Na returns to the wooden post and yanks the knife from the cold embrace of the kingdom of the earth. He sets to work.
* * *
Later that evening, after he has eaten, he opens his Party-supplied laptop, protected, as all PLA units are, by a specially developed rubber case, and types out an email.
Esteemed Comrade Tan,
Morale on the base remains at above-optimal levels, as mandated by the Rules for Party Military Commissars, Section Seven, Sub-section Nineteen. I inspected the missiles this morning myself and found them to be in 100% operational order, ready to repel any attack by our enemies.
No disciplinary matters to report. Missile Battery Command #371 functions at peak readiness, and ideological purity is unsullied by Imperialist Western infiltration.
Colonel Na Keng
Commander and Party Commissar
People’s Liberation Army Missile Battery Command #371
114th Division
Xinjiang Province
Eastern Theatre
Chapter 3
HONG KONG | 1983
The two kidnappers observed the diplomat’s house. They were dressed from head to foot in slate-grey: hoods, face masks, cotton outfits and plimsolls. Only gweilo – westerners – thought black gave the best concealment in dim light.
Both men were low-level members of the Four-Point Star triad. One was thirty, the other still in his teens. One was happy to spend his days beating people up or sitting around drinking and smoking dope. The other, ambitious for more, envisioned himself running the group one day. And if not the Four-Point Star, then another triad. The Coral Snakes, perhaps.
Despite the difference in their ages, the younger man was in charge of the operation. The seventeen-year-old had graduated from running fifty-dollar bags of weed all over the city to more serious crimes. In the process, he’d dropped his old nickname, which he now considered silly. He much preferred his new handle: “Snake”. It fitted his ability to slither and slide his way through impossibly narrow or improbable entrance-points. And, he liked to think, his cunning and his ruthlessness.

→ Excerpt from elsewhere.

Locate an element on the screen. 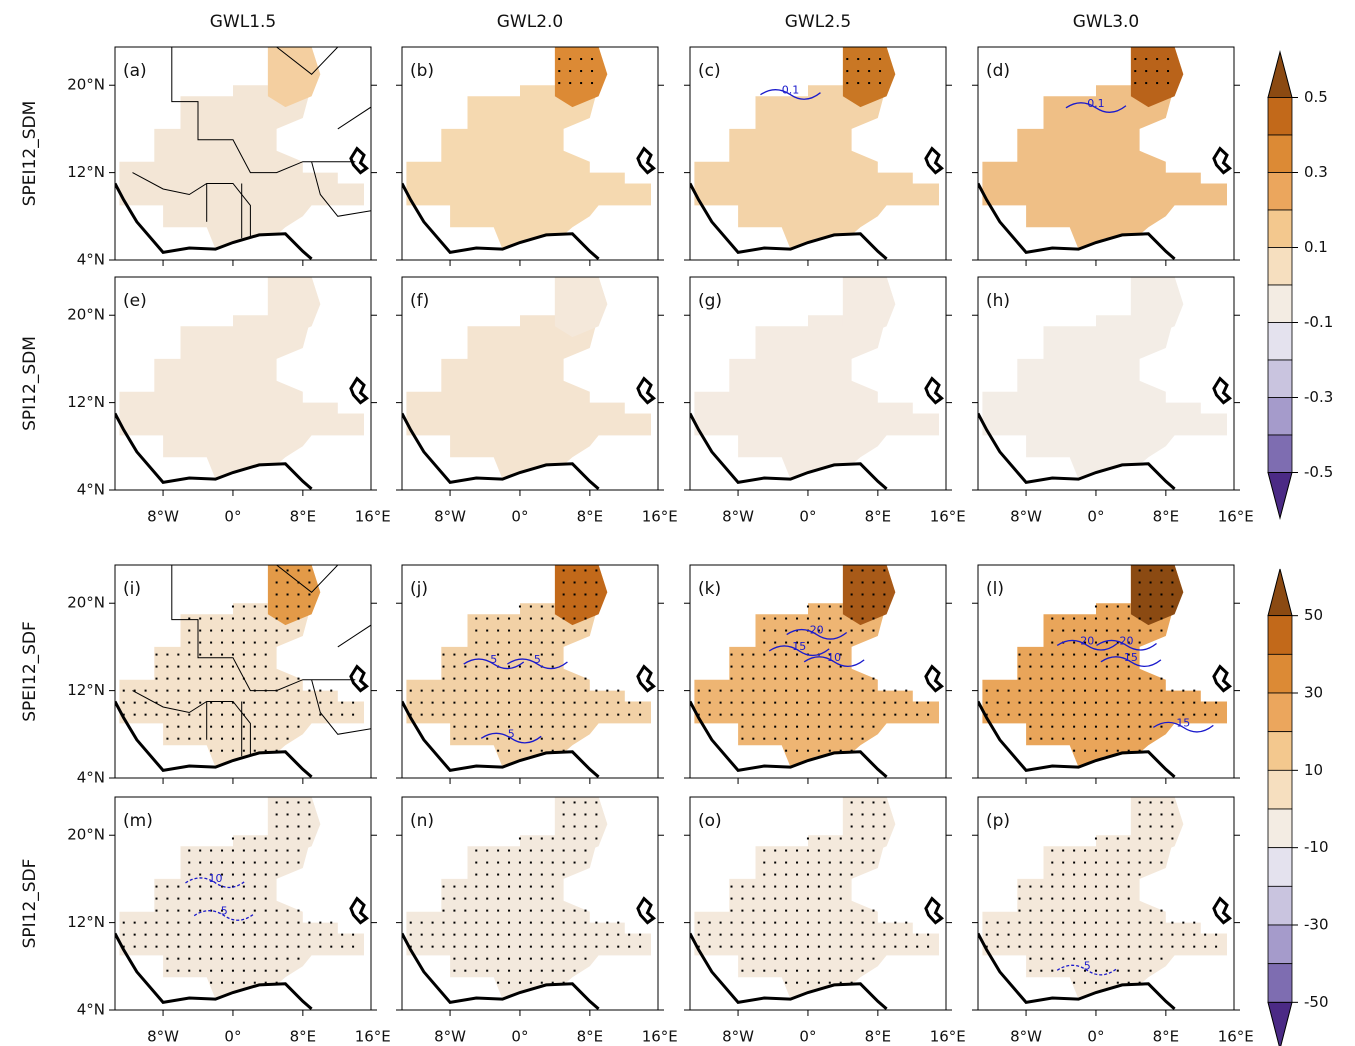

His partner in this piece of wickedness, a man he’d picked for his brawn and not his brains, went by “Donkey”. He’d earned the soubriquet for his braying laugh, though he told anyone who asked that it was for his devastating win chung kicks. Kick or laugh, neither man would be making a sound until the operation was concluded. Each was armed, not heavily, but with deadly intent, should force become necessary. They carried Chinese-made 9mm pistols, Norinco Type 54s, and daggers on their belts.
Inside the house, unaware it would be the last time she’d ever touch her daughter, Lin Wolfe finished nursing the five-month-old baby. She sat her upright and gently patted her back, just the width of Lin’s hand, until she emitted a comical little belch that smelled of the milk she’d just swallowed. She settled her down in her pink-blanketed cot to sleep.
“Night-night, Tara. Sleep tight. Don’t let the bed bugs bite. Not that we have bed bugs. Daddy would never allow it.”
Lin crossed to the window and raised the sash by a few inches to let in some air. Her own mother had told her she’d never closed Lin’s window all the way, even on the rare occasions when snow lay on the ground.
With the nursery bathed in a soft orange glow from a nightlight plugged into the wall, Lin tiptoed from the room, smiling at the sound of her daughter’s snuffling breaths. At least Tara was a good sleeper. Sometimes Lin had to prod her to make sure she was still alive. She walked along the landing to her bathroom, where she took off her fluffy towelling bathrobe and stepped into the shower.